Dataset excerpts

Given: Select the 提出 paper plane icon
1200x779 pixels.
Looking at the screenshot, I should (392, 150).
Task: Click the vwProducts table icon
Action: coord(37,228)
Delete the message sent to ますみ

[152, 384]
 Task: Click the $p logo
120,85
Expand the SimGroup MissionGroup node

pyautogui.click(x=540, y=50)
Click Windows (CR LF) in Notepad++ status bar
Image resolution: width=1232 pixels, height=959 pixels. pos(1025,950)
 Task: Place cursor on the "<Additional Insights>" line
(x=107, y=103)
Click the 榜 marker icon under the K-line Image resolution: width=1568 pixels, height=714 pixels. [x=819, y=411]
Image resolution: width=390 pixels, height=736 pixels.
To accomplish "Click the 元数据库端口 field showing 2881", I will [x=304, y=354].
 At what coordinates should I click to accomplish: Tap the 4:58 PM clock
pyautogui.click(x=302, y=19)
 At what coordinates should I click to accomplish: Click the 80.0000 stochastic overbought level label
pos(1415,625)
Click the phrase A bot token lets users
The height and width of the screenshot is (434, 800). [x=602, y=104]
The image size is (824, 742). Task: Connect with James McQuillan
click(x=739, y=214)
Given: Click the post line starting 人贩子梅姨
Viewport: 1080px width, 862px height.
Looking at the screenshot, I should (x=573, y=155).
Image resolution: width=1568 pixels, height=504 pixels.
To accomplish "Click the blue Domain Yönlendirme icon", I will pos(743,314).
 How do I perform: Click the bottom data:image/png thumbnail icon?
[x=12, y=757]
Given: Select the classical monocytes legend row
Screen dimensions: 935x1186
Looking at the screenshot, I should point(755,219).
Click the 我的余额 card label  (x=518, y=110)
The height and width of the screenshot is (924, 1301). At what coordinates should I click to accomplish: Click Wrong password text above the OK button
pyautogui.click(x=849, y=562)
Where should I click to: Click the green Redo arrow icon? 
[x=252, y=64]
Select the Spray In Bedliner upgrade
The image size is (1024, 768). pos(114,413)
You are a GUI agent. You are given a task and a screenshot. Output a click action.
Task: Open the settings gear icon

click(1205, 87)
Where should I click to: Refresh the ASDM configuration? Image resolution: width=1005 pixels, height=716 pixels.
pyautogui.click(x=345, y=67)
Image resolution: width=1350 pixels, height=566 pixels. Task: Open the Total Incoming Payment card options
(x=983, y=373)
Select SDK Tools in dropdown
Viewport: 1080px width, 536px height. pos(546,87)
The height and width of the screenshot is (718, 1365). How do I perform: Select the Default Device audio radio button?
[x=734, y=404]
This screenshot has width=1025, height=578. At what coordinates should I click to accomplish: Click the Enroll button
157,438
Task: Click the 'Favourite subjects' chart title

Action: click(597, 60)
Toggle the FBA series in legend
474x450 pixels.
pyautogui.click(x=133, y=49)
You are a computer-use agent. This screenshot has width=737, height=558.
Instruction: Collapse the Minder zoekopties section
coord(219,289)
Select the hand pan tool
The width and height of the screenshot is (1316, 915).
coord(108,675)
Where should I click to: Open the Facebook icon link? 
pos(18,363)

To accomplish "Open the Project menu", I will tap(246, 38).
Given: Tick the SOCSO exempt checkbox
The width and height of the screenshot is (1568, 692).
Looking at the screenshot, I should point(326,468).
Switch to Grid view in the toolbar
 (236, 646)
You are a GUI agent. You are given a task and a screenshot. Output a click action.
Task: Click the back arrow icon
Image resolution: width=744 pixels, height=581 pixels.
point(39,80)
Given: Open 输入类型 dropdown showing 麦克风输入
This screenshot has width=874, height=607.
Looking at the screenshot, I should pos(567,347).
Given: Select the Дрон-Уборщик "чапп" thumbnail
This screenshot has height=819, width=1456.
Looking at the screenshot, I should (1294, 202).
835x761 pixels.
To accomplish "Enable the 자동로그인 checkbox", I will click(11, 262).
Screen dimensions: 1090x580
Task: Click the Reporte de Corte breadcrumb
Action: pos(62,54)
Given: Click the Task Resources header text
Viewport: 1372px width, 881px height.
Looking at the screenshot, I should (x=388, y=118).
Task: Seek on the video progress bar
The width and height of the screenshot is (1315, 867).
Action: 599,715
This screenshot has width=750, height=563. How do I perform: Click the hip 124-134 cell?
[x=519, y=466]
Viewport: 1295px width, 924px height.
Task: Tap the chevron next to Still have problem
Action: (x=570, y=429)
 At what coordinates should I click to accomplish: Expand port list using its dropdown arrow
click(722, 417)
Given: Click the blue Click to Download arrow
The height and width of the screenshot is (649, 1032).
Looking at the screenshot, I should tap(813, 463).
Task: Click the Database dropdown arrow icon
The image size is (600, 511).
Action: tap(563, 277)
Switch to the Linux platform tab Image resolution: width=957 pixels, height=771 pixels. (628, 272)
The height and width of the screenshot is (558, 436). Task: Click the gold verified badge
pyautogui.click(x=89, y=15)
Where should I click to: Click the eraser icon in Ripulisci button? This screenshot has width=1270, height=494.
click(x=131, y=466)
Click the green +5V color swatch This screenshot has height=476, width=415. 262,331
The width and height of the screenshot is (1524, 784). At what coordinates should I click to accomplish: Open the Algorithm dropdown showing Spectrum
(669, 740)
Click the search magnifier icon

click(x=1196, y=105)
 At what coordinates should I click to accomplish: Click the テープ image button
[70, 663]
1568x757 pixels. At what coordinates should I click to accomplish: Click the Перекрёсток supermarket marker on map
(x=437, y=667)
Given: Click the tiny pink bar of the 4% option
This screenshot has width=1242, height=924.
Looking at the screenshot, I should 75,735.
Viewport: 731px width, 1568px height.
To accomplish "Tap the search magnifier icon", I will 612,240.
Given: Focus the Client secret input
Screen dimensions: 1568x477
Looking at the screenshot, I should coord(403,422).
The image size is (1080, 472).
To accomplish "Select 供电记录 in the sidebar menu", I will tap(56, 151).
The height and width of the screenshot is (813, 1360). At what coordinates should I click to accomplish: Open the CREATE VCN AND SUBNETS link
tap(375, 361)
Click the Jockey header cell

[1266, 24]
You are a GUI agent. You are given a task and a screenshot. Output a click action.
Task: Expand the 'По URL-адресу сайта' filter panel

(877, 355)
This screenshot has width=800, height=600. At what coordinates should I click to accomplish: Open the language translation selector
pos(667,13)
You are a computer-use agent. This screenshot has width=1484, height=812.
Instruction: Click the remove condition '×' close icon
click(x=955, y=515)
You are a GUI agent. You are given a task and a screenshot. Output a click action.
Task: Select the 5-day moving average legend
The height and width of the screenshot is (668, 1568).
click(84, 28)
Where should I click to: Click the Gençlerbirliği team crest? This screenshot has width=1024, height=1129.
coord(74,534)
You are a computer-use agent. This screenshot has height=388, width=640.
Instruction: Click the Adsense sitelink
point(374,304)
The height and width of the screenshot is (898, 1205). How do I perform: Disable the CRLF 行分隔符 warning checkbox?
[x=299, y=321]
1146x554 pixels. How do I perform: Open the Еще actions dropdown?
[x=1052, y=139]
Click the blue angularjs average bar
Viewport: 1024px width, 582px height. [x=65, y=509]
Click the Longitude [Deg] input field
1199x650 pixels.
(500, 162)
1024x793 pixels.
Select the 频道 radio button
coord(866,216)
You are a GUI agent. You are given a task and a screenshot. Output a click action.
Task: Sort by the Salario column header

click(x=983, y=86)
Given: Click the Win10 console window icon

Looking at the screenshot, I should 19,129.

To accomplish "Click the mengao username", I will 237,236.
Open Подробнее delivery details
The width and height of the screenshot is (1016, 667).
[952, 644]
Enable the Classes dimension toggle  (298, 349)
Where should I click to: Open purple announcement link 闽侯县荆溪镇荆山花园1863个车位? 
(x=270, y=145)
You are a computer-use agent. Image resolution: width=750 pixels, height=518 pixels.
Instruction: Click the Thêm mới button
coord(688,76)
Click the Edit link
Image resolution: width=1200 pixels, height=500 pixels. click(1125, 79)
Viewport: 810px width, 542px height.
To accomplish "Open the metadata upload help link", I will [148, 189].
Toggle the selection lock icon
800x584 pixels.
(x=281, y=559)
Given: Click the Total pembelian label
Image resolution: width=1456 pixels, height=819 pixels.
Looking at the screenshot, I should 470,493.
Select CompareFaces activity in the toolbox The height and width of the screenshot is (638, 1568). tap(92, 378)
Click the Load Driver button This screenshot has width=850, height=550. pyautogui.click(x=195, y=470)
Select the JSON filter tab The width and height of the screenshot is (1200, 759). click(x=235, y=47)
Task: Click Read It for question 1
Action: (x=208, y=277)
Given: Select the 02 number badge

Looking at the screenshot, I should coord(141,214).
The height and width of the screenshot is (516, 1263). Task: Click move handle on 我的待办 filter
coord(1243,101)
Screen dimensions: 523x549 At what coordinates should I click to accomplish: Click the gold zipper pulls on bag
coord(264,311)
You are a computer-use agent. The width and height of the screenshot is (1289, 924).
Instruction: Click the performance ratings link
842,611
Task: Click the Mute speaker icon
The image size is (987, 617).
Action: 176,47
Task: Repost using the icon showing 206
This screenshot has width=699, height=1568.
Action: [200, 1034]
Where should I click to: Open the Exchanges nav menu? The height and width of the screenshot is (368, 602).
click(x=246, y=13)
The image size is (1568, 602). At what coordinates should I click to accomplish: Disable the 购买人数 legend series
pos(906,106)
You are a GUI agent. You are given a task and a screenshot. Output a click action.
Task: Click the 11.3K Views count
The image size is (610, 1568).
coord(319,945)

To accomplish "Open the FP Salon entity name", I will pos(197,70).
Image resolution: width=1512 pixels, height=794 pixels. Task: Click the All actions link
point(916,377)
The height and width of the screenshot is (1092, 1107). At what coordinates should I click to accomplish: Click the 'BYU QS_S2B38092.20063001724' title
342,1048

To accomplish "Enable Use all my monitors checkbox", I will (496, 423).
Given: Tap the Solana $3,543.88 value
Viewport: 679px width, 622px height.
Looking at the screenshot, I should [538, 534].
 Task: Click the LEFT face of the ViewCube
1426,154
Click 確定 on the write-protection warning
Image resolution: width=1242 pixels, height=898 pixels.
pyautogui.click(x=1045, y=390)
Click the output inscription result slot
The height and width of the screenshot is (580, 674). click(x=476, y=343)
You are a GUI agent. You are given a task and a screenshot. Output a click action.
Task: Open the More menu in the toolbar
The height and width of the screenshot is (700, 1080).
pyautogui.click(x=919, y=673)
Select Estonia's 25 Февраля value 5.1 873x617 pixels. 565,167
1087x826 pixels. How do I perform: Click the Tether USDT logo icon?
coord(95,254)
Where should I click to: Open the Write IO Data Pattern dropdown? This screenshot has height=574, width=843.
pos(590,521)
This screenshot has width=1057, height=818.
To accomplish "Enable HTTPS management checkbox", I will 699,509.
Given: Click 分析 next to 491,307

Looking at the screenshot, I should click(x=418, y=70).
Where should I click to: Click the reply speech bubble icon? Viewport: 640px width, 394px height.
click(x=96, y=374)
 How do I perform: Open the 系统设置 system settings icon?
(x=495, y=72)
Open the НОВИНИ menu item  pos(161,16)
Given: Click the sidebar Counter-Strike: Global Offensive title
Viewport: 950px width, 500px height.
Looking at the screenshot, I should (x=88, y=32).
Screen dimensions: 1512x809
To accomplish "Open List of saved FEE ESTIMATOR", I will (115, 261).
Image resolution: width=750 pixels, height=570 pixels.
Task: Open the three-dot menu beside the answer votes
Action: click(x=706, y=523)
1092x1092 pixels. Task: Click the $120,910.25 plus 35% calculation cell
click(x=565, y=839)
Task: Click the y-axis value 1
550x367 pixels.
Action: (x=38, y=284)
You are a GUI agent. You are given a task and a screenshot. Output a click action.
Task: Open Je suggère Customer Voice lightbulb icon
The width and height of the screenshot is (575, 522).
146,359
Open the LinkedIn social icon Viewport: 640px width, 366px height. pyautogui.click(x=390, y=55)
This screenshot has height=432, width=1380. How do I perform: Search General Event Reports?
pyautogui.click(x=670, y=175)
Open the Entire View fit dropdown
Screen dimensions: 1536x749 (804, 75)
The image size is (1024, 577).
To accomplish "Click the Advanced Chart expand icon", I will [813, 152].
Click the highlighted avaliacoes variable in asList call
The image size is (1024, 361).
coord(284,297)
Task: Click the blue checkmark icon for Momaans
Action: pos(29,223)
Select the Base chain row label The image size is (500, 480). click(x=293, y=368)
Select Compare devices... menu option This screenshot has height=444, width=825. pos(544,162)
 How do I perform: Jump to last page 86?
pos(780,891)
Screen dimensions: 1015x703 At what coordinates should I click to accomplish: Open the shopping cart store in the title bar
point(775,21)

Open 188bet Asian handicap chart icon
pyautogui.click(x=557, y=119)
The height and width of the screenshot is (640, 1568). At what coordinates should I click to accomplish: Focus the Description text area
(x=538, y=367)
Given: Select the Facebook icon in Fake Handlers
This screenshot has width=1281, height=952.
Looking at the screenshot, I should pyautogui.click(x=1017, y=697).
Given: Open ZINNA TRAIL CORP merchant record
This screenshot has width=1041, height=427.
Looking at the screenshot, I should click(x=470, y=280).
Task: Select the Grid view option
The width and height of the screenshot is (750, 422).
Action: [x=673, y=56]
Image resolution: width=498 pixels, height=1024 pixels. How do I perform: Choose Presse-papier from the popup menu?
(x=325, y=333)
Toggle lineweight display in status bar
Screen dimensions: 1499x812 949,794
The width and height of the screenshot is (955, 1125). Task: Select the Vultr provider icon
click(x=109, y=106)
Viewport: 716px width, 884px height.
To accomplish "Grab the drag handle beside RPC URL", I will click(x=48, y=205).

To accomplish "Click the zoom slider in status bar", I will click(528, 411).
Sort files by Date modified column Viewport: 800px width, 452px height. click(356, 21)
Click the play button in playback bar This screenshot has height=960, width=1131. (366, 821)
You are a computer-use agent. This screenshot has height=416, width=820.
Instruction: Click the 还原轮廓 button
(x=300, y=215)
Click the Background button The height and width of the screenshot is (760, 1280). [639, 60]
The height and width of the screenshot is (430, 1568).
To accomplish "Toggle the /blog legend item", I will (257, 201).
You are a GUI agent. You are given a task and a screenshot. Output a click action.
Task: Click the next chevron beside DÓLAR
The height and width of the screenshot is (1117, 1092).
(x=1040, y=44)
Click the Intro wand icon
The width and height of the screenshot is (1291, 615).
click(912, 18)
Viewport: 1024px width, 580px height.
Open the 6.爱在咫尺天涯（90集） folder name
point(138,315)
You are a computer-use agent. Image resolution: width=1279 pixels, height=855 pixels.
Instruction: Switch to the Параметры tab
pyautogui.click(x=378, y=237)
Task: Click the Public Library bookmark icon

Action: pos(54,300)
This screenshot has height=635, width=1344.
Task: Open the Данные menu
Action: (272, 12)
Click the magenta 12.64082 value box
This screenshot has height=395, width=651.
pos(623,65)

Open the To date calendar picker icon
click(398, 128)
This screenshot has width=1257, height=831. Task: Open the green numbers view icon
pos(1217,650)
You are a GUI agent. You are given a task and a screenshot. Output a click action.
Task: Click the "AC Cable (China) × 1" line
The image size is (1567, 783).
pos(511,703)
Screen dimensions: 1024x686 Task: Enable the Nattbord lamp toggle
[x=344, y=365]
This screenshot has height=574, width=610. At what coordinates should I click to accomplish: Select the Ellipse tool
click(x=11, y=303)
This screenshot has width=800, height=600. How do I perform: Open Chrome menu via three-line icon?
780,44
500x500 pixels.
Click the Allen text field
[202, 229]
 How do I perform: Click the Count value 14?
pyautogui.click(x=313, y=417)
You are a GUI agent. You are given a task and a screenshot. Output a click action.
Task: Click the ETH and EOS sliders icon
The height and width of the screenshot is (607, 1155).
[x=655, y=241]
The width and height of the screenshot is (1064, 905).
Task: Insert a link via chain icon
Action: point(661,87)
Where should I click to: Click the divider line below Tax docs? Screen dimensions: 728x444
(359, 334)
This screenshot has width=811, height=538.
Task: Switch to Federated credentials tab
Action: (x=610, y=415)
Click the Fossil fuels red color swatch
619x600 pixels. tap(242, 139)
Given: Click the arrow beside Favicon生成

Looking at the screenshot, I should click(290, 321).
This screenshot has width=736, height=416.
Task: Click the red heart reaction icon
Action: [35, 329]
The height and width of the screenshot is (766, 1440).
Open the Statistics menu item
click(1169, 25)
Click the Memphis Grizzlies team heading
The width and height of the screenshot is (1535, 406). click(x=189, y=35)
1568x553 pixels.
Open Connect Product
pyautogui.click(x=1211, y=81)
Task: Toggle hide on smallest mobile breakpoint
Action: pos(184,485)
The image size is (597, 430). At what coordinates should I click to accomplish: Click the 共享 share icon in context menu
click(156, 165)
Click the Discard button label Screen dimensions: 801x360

# [ASSIGNED TASK]
Among the records above, extract exactly the lines from the line with "Given: Click the blue Click to Download arrow" to the line with "Given: Focus the Client secret input", both lines included, and leave out the rest.

# [EXERCISE RESULT]
Given: Click the blue Click to Download arrow
The height and width of the screenshot is (649, 1032).
Looking at the screenshot, I should tap(813, 463).
Task: Click the Database dropdown arrow icon
The image size is (600, 511).
Action: tap(563, 277)
Switch to the Linux platform tab Image resolution: width=957 pixels, height=771 pixels. (628, 272)
The height and width of the screenshot is (558, 436). Task: Click the gold verified badge
pyautogui.click(x=89, y=15)
Where should I click to: Click the eraser icon in Ripulisci button? This screenshot has width=1270, height=494.
click(x=131, y=466)
Click the green +5V color swatch This screenshot has height=476, width=415. 262,331
The width and height of the screenshot is (1524, 784). At what coordinates should I click to accomplish: Open the Algorithm dropdown showing Spectrum
(669, 740)
Click the search magnifier icon

click(x=1196, y=105)
 At what coordinates should I click to accomplish: Click the テープ image button
[70, 663]
1568x757 pixels. At what coordinates should I click to accomplish: Click the Перекрёсток supermarket marker on map
(x=437, y=667)
Given: Click the tiny pink bar of the 4% option
This screenshot has width=1242, height=924.
Looking at the screenshot, I should 75,735.
Viewport: 731px width, 1568px height.
To accomplish "Tap the search magnifier icon", I will 612,240.
Given: Focus the Client secret input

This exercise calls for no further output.